Although you can use the same font face, size and color throughout the article, text is much more attractive when headings are more prominent, subparagraphs are indented, etc.
Plain text and rich text
You can set the default article text options by clicking Main menu ⁄ View ⁄ Options ⁄ Article. Using these alone produces plain (unformatted) text (see Plain text format). Once you add other text colors, font faces, sizes and styles such as boldface, the article is regarded as being in Rich text format (RTF). RTF articles can be converted to plain text by a single command. See the section on Article formats for more details.
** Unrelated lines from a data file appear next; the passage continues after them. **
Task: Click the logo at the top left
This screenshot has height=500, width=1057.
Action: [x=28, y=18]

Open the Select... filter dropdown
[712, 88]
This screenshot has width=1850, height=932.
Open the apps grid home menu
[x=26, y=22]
This paragraph uses PLAIN TEXT alone. All text is the same (article default) font face, style, size and color. Boldfacing, italics, underlining, etc. are not available; changing from lower case to UPPER CASE is the only way to make text more prominent.
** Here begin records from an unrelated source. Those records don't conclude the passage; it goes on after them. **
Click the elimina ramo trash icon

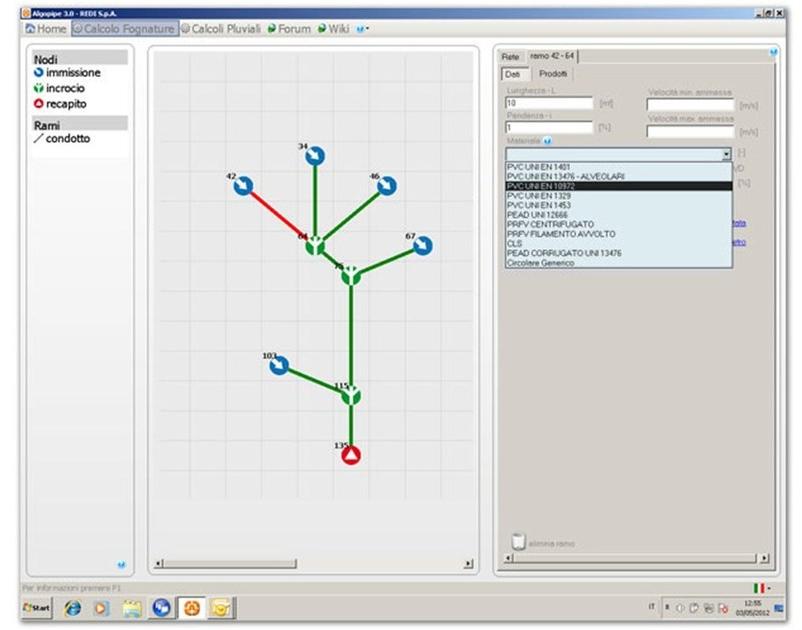point(518,542)
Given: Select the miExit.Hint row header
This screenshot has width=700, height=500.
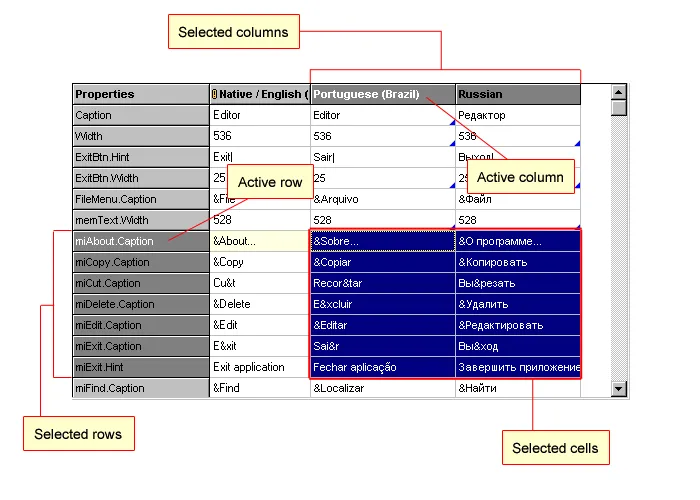Looking at the screenshot, I should click(x=140, y=367).
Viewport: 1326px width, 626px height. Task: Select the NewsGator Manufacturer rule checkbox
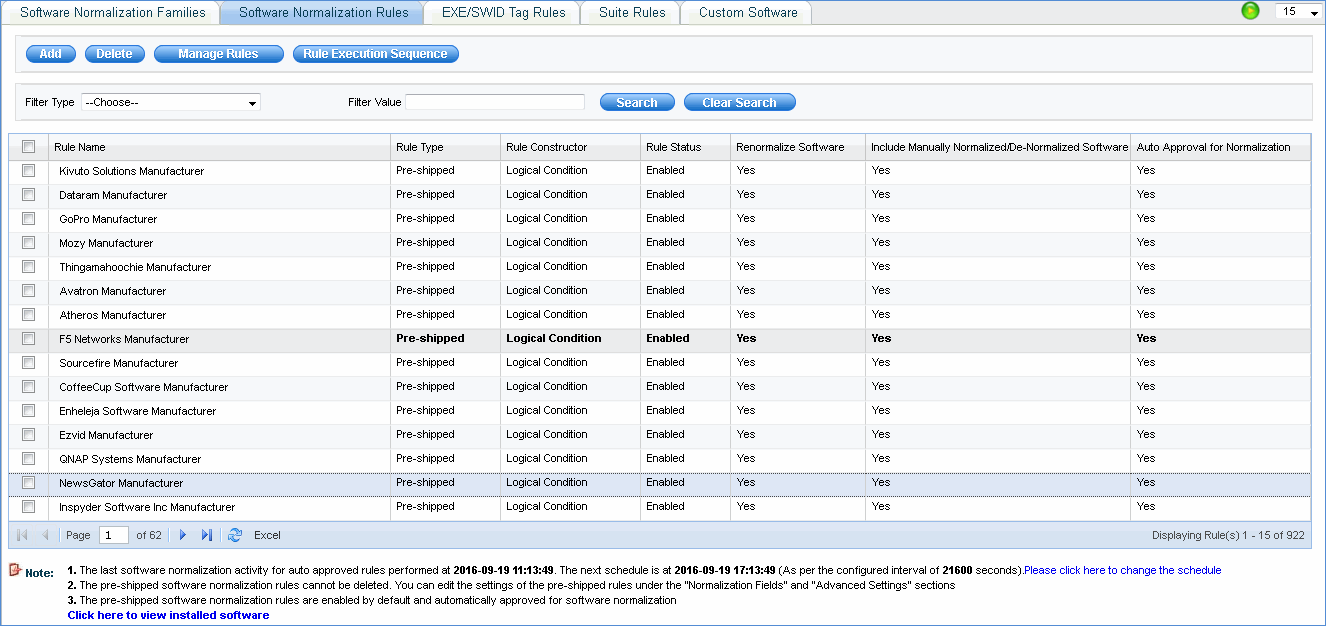[x=28, y=482]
This paragraph uses Rich Text, which allows many more formatting attributes such as color to be incorporated. Adding Hyperlinks and images automatically changes the format from plain text to rich text, since both hide extra code in the article.
TreePad regards its articles as being in either plain text or rich text format, and you can mix these within a file. Who would want to use plain text when rich text has so much more to offer? Here are two good reasons:
- Plain text articles make TreePad files much smaller, since there are no hidden formatting characters. This can make quite a difference.
- You are not faced with the extra chore of reformatting snippets of text saved from e-mails and other documents to match the format of the rest of the article text if you save them all as plain text, quite apart from the saving in space.
You can tell whether the current article is plain text or rich text by looking at the Status bar. Text means a plain text article; RTF means a Rich Text Format article.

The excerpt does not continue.